|Oliver, Haley -|
|Orsi, Renato -|
|Ponnala, Lalit -|
|Keich, Uri -|
|Wang, Wei -|
|Sun, Qi -|
|Wiedmann, Martin -|
|Boor, Kathryn -|
Submitted to: Biomed Central (BMC) Genomics
Publication Type: Peer Reviewed Journal
Publication Acceptance Date: December 30, 2009
Publication Date: December 30, 2009
Citation: Oliver, H.F., Orsi, R.H., Ponnala, L., Keich, U., Wang, W., Sun, Q., Cartinhour, S.W., Filiatrault, M.J., Wiedmann, M., Boor, K.J. 2009. Deep RNA sequencing of L. monocytogenes reveals overlapping and extensive stationary phase and sigma B-dependent transcriptomes, including multiple highly transcribed noncoding RNAs. Biomed Central (BMC) Genomics. 10:641. Interpretive Summary: Identifying the genes expressed by bacteria and how bacteria turn genes on and off is a difficult task but very important to understanding how bacteria respond to the environment and cause infection. A method to sequence RNA, termed RNA-Seq, was used to identify genes that are important in stationary phase growth of Listeria monocytogenes. We found that approximately 83% of L. monocytogenes genes are expressed when the bacterium is grown in stationary phase. The RNA profile of the wild-type strain was compared to a mutant strain unable to express the alternative sigma factor sigma B and we found 96 genes that showed differential expression between the two strains. RNA-Seq also identified 65 noncoding RNAs, 53 of which had not been previously identified in L. monocytogenes. The expression of one of these noncoding RNAs was found to be dependent on sigma B. By combining the RNA-Seq data with a mathematical model, putative binding sites for sigma B were identified. Also, the RNA-Seq data allowed us to identify putative operons, putative transcriptional start sites, and terminator regions. Overall, by combining RNA-Seq with bioinformatics predictions, a more thorough analysis of transcriptional activity in a bacterial cell can be obtained. The methods can be used to explore transcriptional activity and regulatory networks in other bacteria as well.

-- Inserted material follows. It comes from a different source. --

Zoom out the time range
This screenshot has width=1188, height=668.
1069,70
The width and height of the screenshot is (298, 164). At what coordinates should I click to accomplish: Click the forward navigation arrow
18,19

Technical Abstract: Comprehensive, quantitative measurements of the transcriptional responses of bacterial pathogens under a variety of environmental conditions will identify specific genes and gene expression patterns important for bacterial survival, transmission and pathogenesis. The stationary phase stress response transcriptome of the human bacterial pathogen Listeria monocytogenes was defined using RNA sequencing (RNA-Seq) with the Illumina Genome Analyzer. Specifically, bacterial transcriptomes were compared between stationary phase cells of L. monocytogenes 10403S and an otherwise isogenic sigma B mutant, which does not express the alternative sigma factor sigma B, a major regulator of genes contributing to stress response. Overall, 42% of currently annotated L. monocytogenes genes showed medium to high transcript levels in stationary phase cells; 83% of all genes were transcribed under these conditions. A total of 96 genes had significantly higher transcript levels in 10403S than in the sigma B mutant, indicating sigma B-dependent transcription of these genes. RNA-Seq analyses suggest that a total of 65 noncoding RNA molecules (ncRNAs) are transcribed in stationary phase L. monocytogenes, including (i) 15 previously unrecognized putative ncRNAs; one of which was identified as sigma B-dependent, (ii) 38 ncRNAs resembling ncRNAs described in other bacteria, but not previously experimentally validated in L. monocytogenes, and (iii) 12 ncRNAs previously reported in L. monocytogenes. Application of a dynamically trained Hidden Markov Model, in combination with RNA-Seq data, identified 65 putative sigma B promoters upstream of 82 of the 96 sigma B-dependent genes and upstream of the one sigma B-dependent ncRNA. The RNA-Seq data also enabled annotation of putative operons as well as visualization of 5’- and 3’-UTR regions. The results from these studies provide compelling evidence that, in combination with bioinformatics tools, RNA-Seq allows quantitative characterization of prokaryotic transcriptomes, thus providing exciting new strategies for exploring transcriptional regulatory networks in bacteria.